Well, last month marked our first year anniversary of our use of streams based replication to create a reporting DB.
In many ways, I’m very proud of this solution. Our reporting DB allows our software-as-a-service to offer very flexible integrations with all kinds of reporting systems without having us worry about impact on our production environment. Our senior DBA designed a terrific architecture that allows for relatively pain-free maintenance on the system. We have several customers using this solution and it seems to be making some profit.
For a year anniversary, we celebrate by announcing a formal SLA for the service. SLA discussions are always interesting. We are looking at 3 important components:
- Setup times – How long after the customer requested this service do we expect to deliver it?
- Availability – How many hours a month do we expect the service to be down?
- Time to replication – A change was made on production. How soon can we show it on the reporting DB?
Setup times are our most volatile component – we range between 15 minutes when everything goes well, to around 2 month when we run into an Oracle bug, Oracle offers no work-around and patch after patch fails to solve the problem.
With that kind of variance, offering any kind of SLA seems a bit futile. Next week I’m at HotSos, Maybe Robyn Sands has the solution. BTW. I find it incredible that until last month I’ve never heard of Robyn Sands, and now not only I hear about her all over the place, the more I hear about her, the more I like her. A lady who’s an Oracle pro, knows her stats and wants to stop root cause madness. I can’t wait to meet her.
Back to the point, we don’t see how we can offer an SLA on the setup time, which is bad. What about the availability after the service is up? We are doing much better here, in the sense that downtimes are predictable. The problem is that we have many of them. We have mandatory 2 hours a month due to an Oracle bug that requires us to rebuild the environment from scratch every month.
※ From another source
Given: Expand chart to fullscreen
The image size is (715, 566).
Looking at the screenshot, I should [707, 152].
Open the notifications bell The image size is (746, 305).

We also have an additional monthly downtime for applying the various patches we need in order to solve other bugs.
In short, Streams is still buggy. So even if you design your replication to be very safe, put primary keys on all your tables, and get everything else correct, you still have trouble maintaining high availability and predictable setup times. This is for a product that has been out since 9.*
What about replication times? Here, I feel like the guy who jumped off the 50th floor window. Somewhere around floor 30 someone else looks out his window and asks him “hey! how are you doing?” and he replies “So far, so good!”. So far, we’ve been able to resolve all the performance problems we had with replication (#1 tip – don’t use “like” in replication rules).
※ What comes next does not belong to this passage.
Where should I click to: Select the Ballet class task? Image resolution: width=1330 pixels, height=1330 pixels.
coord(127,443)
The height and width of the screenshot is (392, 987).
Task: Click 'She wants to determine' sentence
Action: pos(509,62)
With all the troubles we are having with Streams, would I use this solution again? I think that given all the constraints we had to work with, replicating data to a reporting DB was the best solution.
I would have preferred a different solution. I would have liked our product to have a strong, consistent, web services API that would allow integration with external systems without any need to a direct access to the database. Unfortunately, the web services API arrived late, and we have to support versions that don’t have it yet. Also, integrating with web services API seems to require more work than database level integration and business was very eager to offer an easier solution.
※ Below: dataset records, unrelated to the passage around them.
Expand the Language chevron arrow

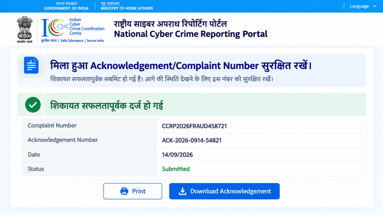pyautogui.click(x=375, y=6)
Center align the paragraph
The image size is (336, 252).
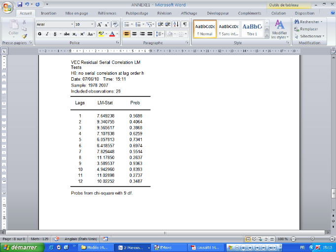pos(134,34)
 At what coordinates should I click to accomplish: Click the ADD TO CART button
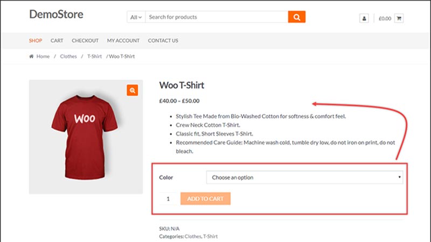(205, 198)

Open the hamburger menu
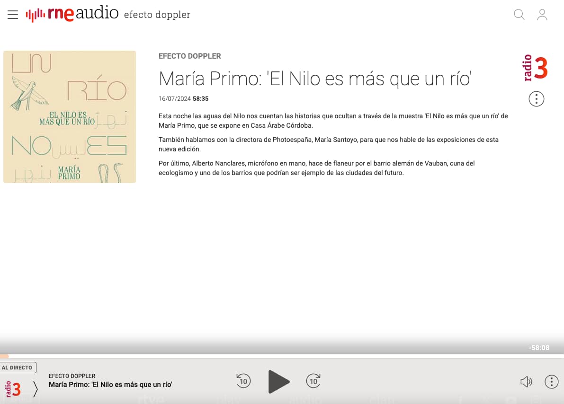tap(13, 15)
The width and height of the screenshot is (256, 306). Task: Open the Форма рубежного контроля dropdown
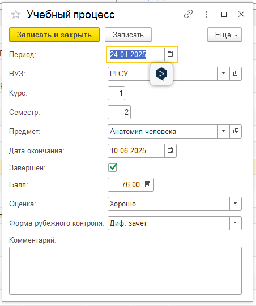tap(236, 223)
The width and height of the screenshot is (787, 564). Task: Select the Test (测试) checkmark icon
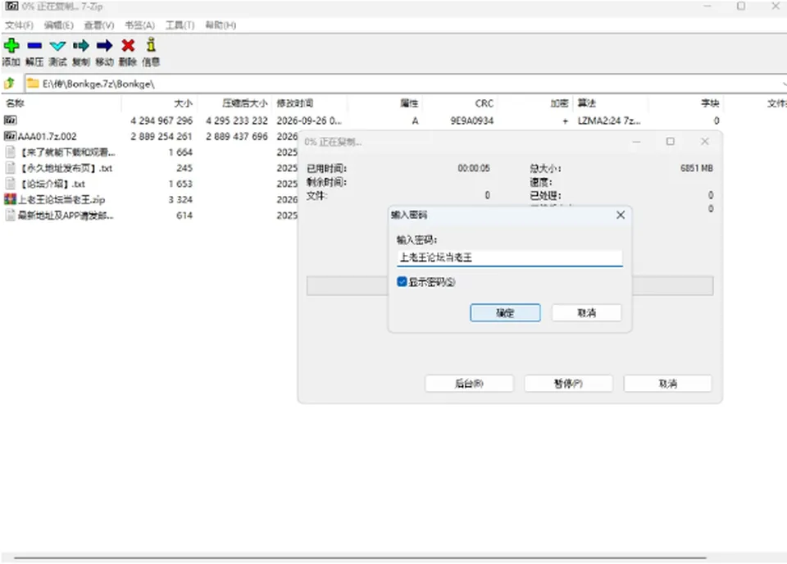click(x=57, y=46)
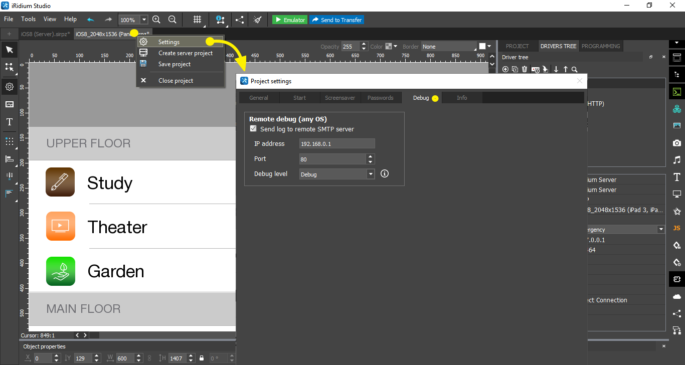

Another solution that might have been preferable (although I’m less sure), is a reporting utility where we could load customized queries for our customers, run them as a low priority process on production and send the customers the results. The problem with this solution is that it may require more work than Streams (keeping an eye on all those custom code running on production), and guaranteeing response times for the reports would have been an issue. With the reporting database we somehow managed not to have any guarantee regarding performance of the reports.
To sum things up, when streams is good it is very very good, and when it is bad, it is still somewhat better than the alternatives. At least it gives me lots of blog material.